Molti in paese si domandano che cosa sarebbe successo ai Salestri se Stefano fosse stato il capofamiglia.
La risposta è sempre la medesima: sarebbe andata a ramengo.
Non perché non abbia giudizio o altre virtù. Lui semplicemente non ha polso.
Ubbidisce sorridendo a ciò che sua moglie Speranza comanda, anche quando le sue richieste sembrano capricci.
“Poveruomo, porta sfortuna e non è molto furbo.

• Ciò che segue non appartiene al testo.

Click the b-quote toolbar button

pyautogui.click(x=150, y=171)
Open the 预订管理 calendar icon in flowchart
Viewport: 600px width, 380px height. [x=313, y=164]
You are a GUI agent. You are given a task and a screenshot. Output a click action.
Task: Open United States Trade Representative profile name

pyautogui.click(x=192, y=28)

Ora capisco da chi ha preso sua figlia!” qualcuno mormora in chiesa la domenica guardandolo mentre prega.
E lui sempre ricambia l’accusa con un sorriso, stringendo i pugni nascosti nelle tasche.
Un membro della famiglia dei Salestri lo si può riconoscere dal suo dito indice pronto a redarguire chi si allontana dalla strada maestra. Anche i suoi occhi si distinguono dagli altri, perché in quello sguardo brilla fervente la fiamma della morale.

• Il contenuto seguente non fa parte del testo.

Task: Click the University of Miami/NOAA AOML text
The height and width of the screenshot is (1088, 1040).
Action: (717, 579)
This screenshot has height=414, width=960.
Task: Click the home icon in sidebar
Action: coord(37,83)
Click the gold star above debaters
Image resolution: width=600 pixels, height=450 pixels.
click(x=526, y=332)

Da che si ha memoria i Salestri sono i custodi dell’etica di Monsanto, e infatti da generazioni le badesse del convento portano il loro cognome. Se per alcuni quel ruolo è visto come fonte di potere, per questa famiglia è invece un dovere a cui non può tirarsi indietro. Tutti i Salestri infatti vengono cresciuti ed educati con la consapevolezza di essere le persone giuste per guidare il paese. E per questo le cronache di Monsanto sono piene di racconti sulle controversie tra i Salestri e gli Alfieri. Tuttora una loro lite non sorprende nessuno.

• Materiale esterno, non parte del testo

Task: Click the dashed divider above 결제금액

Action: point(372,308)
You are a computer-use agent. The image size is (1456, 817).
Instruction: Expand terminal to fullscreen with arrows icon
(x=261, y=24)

Un altro tratto distintivo di questa famiglia è il drappo rosso che tutti portano legato alla cintola: un tessuto che ostentano con orgoglio. Se quel paramento mostra tanti nodi, significa che chi lo indossa ha compiuto molte buone azioni e la saggezza regna sovrana nella sua mente.
Ma solo il più saggio fra i Salestri, ossia colui o colei che ha il drappo più aggrovigliato, può decidere chi si merita un nuovo nodo.
E così tra di loro si giudicano e chiacchierano di rivalsa, di sdegno e di doveri dalle ragionevoli prospettive.
Chiacchierano e giudicano. Continuamente.